DATA:
..........

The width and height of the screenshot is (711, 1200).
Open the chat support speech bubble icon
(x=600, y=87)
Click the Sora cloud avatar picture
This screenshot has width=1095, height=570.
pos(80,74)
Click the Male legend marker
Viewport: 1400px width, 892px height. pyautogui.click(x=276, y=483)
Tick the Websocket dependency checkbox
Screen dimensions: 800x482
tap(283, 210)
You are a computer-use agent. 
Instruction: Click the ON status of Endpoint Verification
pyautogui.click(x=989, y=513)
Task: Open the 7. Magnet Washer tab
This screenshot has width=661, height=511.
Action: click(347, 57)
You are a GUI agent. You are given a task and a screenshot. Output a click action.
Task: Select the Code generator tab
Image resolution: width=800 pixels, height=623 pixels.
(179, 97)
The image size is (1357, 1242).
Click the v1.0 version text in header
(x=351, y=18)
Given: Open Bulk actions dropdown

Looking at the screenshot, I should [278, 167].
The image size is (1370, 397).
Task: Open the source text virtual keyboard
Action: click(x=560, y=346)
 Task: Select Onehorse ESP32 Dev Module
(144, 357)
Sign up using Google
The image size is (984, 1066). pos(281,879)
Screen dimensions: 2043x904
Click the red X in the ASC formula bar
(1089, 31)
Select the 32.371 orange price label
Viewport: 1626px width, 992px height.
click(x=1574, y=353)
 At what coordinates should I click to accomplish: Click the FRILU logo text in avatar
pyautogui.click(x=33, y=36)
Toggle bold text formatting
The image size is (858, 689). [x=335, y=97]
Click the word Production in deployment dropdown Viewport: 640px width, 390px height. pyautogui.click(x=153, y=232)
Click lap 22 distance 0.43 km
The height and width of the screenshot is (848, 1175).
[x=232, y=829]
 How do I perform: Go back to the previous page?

..........

WHAT YOU HAVE TO DO:
Write the listing out again, exactly as shown above.

RESULT OF THIS TASK:
The width and height of the screenshot is (711, 1200).
Open the chat support speech bubble icon
(x=600, y=87)
Click the Sora cloud avatar picture
This screenshot has width=1095, height=570.
pos(80,74)
Click the Male legend marker
Viewport: 1400px width, 892px height. pyautogui.click(x=276, y=483)
Tick the Websocket dependency checkbox
Screen dimensions: 800x482
tap(283, 210)
You are a computer-use agent. 
Instruction: Click the ON status of Endpoint Verification
pyautogui.click(x=989, y=513)
Task: Open the 7. Magnet Washer tab
This screenshot has width=661, height=511.
Action: click(347, 57)
You are a GUI agent. You are given a task and a screenshot. Output a click action.
Task: Select the Code generator tab
Image resolution: width=800 pixels, height=623 pixels.
(179, 97)
The image size is (1357, 1242).
Click the v1.0 version text in header
(x=351, y=18)
Given: Open Bulk actions dropdown

Looking at the screenshot, I should [278, 167].
The image size is (1370, 397).
Task: Open the source text virtual keyboard
Action: click(x=560, y=346)
 Task: Select Onehorse ESP32 Dev Module
(144, 357)
Sign up using Google
The image size is (984, 1066). pos(281,879)
Screen dimensions: 2043x904
Click the red X in the ASC formula bar
(1089, 31)
Select the 32.371 orange price label
Viewport: 1626px width, 992px height.
click(x=1574, y=353)
 At what coordinates should I click to accomplish: Click the FRILU logo text in avatar
pyautogui.click(x=33, y=36)
Toggle bold text formatting
The image size is (858, 689). [x=335, y=97]
Click the word Production in deployment dropdown Viewport: 640px width, 390px height. pyautogui.click(x=153, y=232)
Click lap 22 distance 0.43 km
The height and width of the screenshot is (848, 1175).
[x=232, y=829]
 How do I perform: Go back to the previous page?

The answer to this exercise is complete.